Now I’m in no way judging this person. And I don’t really know her that well. It could very well be that being on a new diet every month does indeed make her happy! I regularly have conversations with people for whom complaining about life is their means of joy. So this post is not a judgment on the person – but a reflection of an attitude and a perspective.
Diets – sometimes euphemistically called “eating plans” – disconnect you from the wisdom of your very own body. From a health and well-being perspective, you miss out on valuable information (by focusing on what the diet says you can eat rather than on the impulses and guidance coming from your body). But from a relationship perspective, dieting is downright disrespectful to your body. It is a blatant disregard of your body’s point of view.

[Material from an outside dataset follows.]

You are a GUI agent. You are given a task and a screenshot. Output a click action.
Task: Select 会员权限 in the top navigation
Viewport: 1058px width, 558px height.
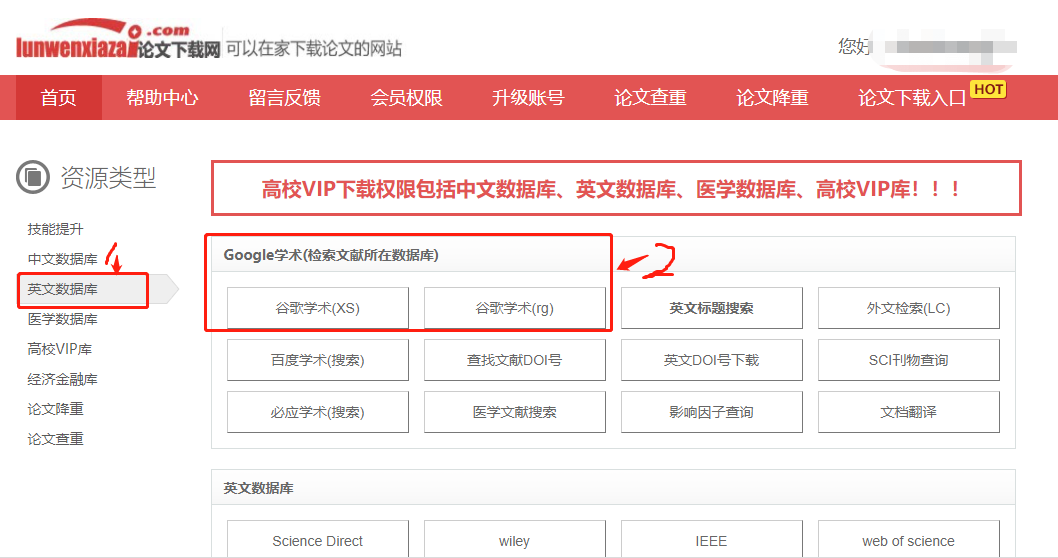(x=406, y=97)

I understand that this whole idea of developing a relationship with your body might be unusual. But more importantly, some people might resist it. I know I would have. If you would have told me 20 years ago that the key to creating the body I’d always wanted was to develop a relationship with it, I would have turned and run as far away from you as I could get. Why? Because to develop a relationship with my body would mean that I might have to feel my body. And if I felt it, I would feel how hard it was to be hungry. I would feel how miserable it was to eat food I didn’t like. I would feel how painful it was to burn all those calories off at the gym so that I had earned the right to eat. I would feel how hard it was to do all of the things that the diet and exercise model told me I had to do to get the body that I wanted. And if I felt how hard it really was, I might not be able to do it. (Never mind the fact that the diet and exercise model wasn’t getting me the results I wanted anyway…)
So I understand that it can be scary to embrace the idea of cultivating a relationship with your body. You wouldn’t be in control. (But were you ever – really??) You would have to surrender and trust your body. Which brings me back to my original question. Does your body trust you??
Relationships are a two way street. And, even if you haven’t consciously thought about being in a relationship with your body, you’ve been in one. So the question isn’t really “are you in a relationship with your body?” The question is, “What kind of relationship is it??” Is it a loving, trusting, mutually respectful and beneficial relationship? Is it a neglectful relationship? Or is it downright abusive? Think about all of the diets – where you’ve dismissed the impulses of your body in favor of the rules of the “eating plan.” Think about all of the body-bashing workouts. Think of all of the overeating or the lack of exercise. And then ask yourself if your body trusts you.
I often get push-back when promoting the idea of listening to your body and following its impulses. I’ll generally get the deflecting humor of someone saying that their body would want them to eat a carton of ice cream. Or I’ll get the antagonistic challenge of “well what if your body tells you to eat a bag of cookies?”
These rebuttals come from people clearly operating from within the diet and exercise paradigm. These responses imply that food is “good” or “bad,” that your body has no sense of satisfaction, and that it might do you (and itself) harm.
But this is a different paradigm. This is a relationship-based model. And in the context of relationship, perhaps your body just wants to be heard. Maybe your body doesn’t even really want the ice cream or the cookie. Perhaps your body just wants to know that you would be willing to eat something like that if your body did really want it. From your body’s perspective, it needs to learn to trust you. And the only way you’ll ever really develop that trust is for you to make the first move – for you to start trusting your body first. Stop the “eating plans” and the “exercise programs.” Start listening to your body.
It might not happen overnight. Relationships take time. Trust takes time. But in the end, you’ll find everything you ever thought that diet or exercise program would give you in the first place – a sense of peace, freedom, health and happiness. You will feel good in and about your body.